6.5. Task: GenerateReference¶
If some training or validation set entries do not have reference values, set Task
GenerateReference
to generate a training_set.ref.yaml
or validation_set.ref.yaml
file with reference
values.
Task GenerateReference
will run all the needed jobs for any training set entries
with missing reference values. The engine settings are determined by looking up
the ReferenceEngineID
for the job in the engine collection.
If you use the GUI, then the calculated reference values will automatically be loaded when the job has finished.

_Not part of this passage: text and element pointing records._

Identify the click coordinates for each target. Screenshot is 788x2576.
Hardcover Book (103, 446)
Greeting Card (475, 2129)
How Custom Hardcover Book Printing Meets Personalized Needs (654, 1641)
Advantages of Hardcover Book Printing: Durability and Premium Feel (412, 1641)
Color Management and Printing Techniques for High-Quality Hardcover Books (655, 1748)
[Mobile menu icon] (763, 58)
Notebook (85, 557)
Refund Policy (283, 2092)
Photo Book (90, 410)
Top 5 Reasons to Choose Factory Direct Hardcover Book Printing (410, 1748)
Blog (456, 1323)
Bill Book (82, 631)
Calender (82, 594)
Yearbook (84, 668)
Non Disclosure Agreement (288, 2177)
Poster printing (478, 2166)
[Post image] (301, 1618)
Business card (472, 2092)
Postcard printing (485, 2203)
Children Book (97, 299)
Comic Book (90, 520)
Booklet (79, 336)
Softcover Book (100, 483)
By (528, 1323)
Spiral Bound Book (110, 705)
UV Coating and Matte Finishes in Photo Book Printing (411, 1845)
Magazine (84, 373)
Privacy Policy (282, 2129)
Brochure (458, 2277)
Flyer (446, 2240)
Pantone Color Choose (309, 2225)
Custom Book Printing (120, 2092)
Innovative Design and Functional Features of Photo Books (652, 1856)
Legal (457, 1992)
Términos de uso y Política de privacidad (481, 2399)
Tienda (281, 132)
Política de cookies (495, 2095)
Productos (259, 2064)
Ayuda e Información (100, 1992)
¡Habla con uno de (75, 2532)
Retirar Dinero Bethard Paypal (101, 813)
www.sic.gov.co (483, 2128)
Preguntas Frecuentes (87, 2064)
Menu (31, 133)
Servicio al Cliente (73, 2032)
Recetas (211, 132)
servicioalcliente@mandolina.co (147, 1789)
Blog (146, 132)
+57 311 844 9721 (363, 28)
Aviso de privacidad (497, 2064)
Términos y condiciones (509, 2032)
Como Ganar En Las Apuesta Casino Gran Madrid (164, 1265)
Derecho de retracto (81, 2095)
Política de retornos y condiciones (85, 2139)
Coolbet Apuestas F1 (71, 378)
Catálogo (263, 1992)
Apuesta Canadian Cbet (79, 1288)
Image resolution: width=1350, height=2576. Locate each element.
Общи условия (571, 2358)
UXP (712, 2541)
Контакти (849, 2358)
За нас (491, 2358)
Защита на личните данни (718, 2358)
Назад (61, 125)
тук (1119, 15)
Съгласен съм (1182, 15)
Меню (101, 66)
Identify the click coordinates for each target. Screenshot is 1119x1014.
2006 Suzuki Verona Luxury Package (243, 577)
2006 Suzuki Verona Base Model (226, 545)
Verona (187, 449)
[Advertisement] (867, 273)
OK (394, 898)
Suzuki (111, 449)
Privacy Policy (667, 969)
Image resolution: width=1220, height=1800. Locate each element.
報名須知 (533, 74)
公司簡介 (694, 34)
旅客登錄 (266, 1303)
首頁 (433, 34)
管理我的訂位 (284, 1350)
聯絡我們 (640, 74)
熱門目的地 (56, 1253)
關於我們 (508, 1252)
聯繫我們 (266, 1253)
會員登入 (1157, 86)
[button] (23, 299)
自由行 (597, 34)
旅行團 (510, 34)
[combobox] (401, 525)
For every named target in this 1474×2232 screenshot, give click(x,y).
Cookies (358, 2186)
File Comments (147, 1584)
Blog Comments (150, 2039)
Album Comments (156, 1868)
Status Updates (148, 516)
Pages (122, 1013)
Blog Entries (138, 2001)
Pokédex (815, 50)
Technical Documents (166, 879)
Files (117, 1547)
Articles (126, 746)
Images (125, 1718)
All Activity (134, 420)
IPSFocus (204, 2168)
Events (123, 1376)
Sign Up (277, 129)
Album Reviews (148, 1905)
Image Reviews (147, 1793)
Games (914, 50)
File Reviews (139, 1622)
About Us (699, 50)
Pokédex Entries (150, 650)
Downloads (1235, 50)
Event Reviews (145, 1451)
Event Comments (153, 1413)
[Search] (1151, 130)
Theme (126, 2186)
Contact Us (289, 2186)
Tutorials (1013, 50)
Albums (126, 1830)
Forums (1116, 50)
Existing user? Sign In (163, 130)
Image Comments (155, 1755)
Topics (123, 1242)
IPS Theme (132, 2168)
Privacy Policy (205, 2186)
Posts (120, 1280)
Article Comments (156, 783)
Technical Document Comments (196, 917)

To continue from an interrupted run, you can set a RestartDirectory
to the
results/reference_jobs
directory from the previous run.
RestartDirectory
- Type:
String
- Default value:
- GUI name:
Load jobs from:
- Description:
Specify a directory to continue interrupted GenerateReference or SinglePoint calculations. The directory depends on the task: GenerateReference: results/reference_jobs SinglePoint: results/single_point/jobs Note: If you use the GUI this directory will be COPIED into the results folder and the name will be prepended with ‘dep-’. This can take up a lot of disk space, so you may want to remove the ‘dep-’ folder after the job has finished.
Parallelization options can be set with ParallelLevels
. Note: Only
ParallelLevels%Jobs
, ParallelLevels%Processes
, and
ParallelLevels%Threads
are used for GenerateReference jobs.
ParallelLevels
- Type:
Block
- GUI name:
Parallelization distribution:
- Description:
Distribution of threads/processes between the parallelization levels.
Jobs
- Type:
Integer
- Default value:
0
- GUI name:
Jobs (per loss function evaluation)
- Description:
Number of JobCollection jobs to run in parallel for each loss function evaluation.
Processes
- Type:
Integer
- Default value:
1
- GUI name:
Processes (per Job)
- Description:
Number of processes (MPI ranks) to spawn for each JobCollection job. This effectively sets the NSCM environment variable for each job. A value of -1 will disable explicit setting of related variables. We recommend a value of 1 in almost all cases. A value greater than 1 would only be useful if you parametrize DFTB with a serial optimizer and have very few jobs in the job collection.
Threads
- Type:
Integer
- Default value:
1
- GUI name:
Threads (per Process)
- Description:
Number of threads to use for each of the processes. This effectively set the OMP_NUM_THREADS environment variable. Note that the DFTB engine does not use threads, so the value of this variable would not have any effect. We recommend always leaving it at the default value of 1. Please consult the manual of the engine you are parameterizing. A value of -1 will disable explicit setting of related variables.